From 1960, many members of the House Habsburg-Lorraine signed the waiver. In 1961, it was also signed by Archduke Otto von Habsburg, Charles' son, who had succeeded his father as head of the house upon his father's death in 1922. His entry was delayed until 1966 by the Habsburg crisis, in which the legal validity of his declaration was questioned. In this connection the National Council decided to interpret the Habsburg Law authentically, with a majority of the Social Democratic Party (SPÖ) and the Austrian Freedom Party (FPÖ). Permission to enter was granted to the last empress, Zita of Bourbon-Parma, without a waiver, in 1982, because she was a Habsburg only by marriage and could therefore make no claim to the imperial throne.

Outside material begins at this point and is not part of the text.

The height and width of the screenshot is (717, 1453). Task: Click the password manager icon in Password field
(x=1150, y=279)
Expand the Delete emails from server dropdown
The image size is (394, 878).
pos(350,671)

Members of the Habsburg family and other families, "that have ruled before", have according to article 60, paragraph 3 of the federal constitution, the same rights and possibilities as any other Austrians, except from being unable to serve as Federal President. In 2010, Ulrich Habsburg-Lothringen, living in Carinthia, unsuccessfully tried to be accepted as a candidate at the federal president's elections.

The Arbitration Panel of the General Settlement Fund for Victims of National Socialism (decisions 5/2004, 6/2004, 7/2004) has declared that it lacks jurisdiction over applications of the Habsburg family, for reasons of constitutional and international law. In a subsequent complaint of the Habsburg family concerning decisions of the Arbitration Panel, the Austrian constitutional court has declared that it lacks jurisdiction.